Red. Sakiewicz wskazał, że prof. Szyszko był bardzo twardy w swoich poglądach. Stwierdził, że w jakiejś mierze, był człowiekiem zaszczutym.
- Każda aktywność profesora Szyszko mogła być ośmieszona i sprowadzona do absurdu. Kiedy „GW” publikuje na 1 stronie, że prof. szyszko buduje „zieloną policję”, która ma „strzelać do ekologów” – a miałoby to być narzędzia do ścigania osób, które niszczą środowisko -wyśmiano to. Mija niecały rok, profesora nie ma w resorcie, wybucha awantura bo płoną wysypiska śmieci i przechodzi ta sama ustawa od tak. Jest oczekiwana i nikt nie mówi, że jakby ją przyjąć wcześniej to może by te wysypiska nie płonęły – powiedział Jacek Liziniewicz.

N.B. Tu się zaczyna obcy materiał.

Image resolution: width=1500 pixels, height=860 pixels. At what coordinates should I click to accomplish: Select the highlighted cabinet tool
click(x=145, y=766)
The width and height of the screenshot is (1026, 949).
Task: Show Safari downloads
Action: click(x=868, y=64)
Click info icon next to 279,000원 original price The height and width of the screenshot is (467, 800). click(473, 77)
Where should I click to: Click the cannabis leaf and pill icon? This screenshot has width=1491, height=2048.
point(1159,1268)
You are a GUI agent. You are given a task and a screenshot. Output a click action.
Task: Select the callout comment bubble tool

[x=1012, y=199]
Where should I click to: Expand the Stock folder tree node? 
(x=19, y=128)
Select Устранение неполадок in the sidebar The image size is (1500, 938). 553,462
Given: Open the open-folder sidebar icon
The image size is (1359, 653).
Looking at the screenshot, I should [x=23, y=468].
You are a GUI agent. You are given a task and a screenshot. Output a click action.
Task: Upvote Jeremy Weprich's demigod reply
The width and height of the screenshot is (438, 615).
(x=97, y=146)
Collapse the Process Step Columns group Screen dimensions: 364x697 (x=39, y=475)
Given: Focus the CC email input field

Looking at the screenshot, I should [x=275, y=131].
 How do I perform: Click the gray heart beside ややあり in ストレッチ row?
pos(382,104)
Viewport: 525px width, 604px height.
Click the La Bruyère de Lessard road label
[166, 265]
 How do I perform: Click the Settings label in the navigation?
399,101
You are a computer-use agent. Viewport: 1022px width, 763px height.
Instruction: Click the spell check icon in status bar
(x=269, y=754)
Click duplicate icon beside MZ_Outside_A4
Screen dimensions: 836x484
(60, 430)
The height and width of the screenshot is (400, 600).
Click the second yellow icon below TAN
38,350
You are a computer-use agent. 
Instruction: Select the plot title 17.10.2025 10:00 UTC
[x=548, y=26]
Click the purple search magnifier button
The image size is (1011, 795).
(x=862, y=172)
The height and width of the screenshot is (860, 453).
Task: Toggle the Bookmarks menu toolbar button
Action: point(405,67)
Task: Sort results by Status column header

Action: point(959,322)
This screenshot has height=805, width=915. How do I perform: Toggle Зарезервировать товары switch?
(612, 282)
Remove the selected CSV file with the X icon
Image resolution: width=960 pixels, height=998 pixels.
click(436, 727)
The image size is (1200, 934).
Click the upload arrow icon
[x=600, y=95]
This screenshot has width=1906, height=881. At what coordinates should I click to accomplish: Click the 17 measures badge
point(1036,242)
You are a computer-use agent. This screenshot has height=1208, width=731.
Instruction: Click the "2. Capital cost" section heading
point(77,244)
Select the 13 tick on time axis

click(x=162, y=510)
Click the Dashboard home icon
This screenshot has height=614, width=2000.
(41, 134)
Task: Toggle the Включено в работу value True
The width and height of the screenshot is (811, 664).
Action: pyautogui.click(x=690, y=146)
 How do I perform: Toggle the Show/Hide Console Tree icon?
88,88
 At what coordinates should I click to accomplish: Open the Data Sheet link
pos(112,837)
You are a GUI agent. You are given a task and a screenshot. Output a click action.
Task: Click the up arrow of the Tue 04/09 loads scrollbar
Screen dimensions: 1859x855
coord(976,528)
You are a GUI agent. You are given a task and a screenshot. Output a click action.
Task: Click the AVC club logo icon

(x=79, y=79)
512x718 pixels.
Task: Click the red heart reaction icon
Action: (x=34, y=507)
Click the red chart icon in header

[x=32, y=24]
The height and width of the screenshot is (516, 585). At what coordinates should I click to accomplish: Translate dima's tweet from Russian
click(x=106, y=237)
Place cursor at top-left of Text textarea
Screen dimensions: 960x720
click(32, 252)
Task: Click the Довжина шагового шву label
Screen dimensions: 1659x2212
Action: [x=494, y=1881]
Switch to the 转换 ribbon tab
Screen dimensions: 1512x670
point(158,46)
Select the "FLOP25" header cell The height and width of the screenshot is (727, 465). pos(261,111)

- Tak było z każdym działaniem prof. Szyszko. Ekolodzy robili z niego osobę, która tylko oczekuje wycinania lasów - a zwiększał obszary gdzie nie można było wchodzić. To miało dopraowadzić do jednego działania. Wizerunek i nazwisko miało powodować odruch Pawłowa, społeczeństwo miało kojarzyć cały PiS z kimś kto jest anty-przyrodniczy – mówił Liziniewicz.
Marcin Wolski wskazał także na przypadki ratowania przez „ekologów” pojedynczych gatunków, bez szerszego spojrzenia na inne gatunku.
- Takie próby regulowania, źle się kończą, zwłaszcza gdy dochodzi do tego ideologia – wskazał Wolski.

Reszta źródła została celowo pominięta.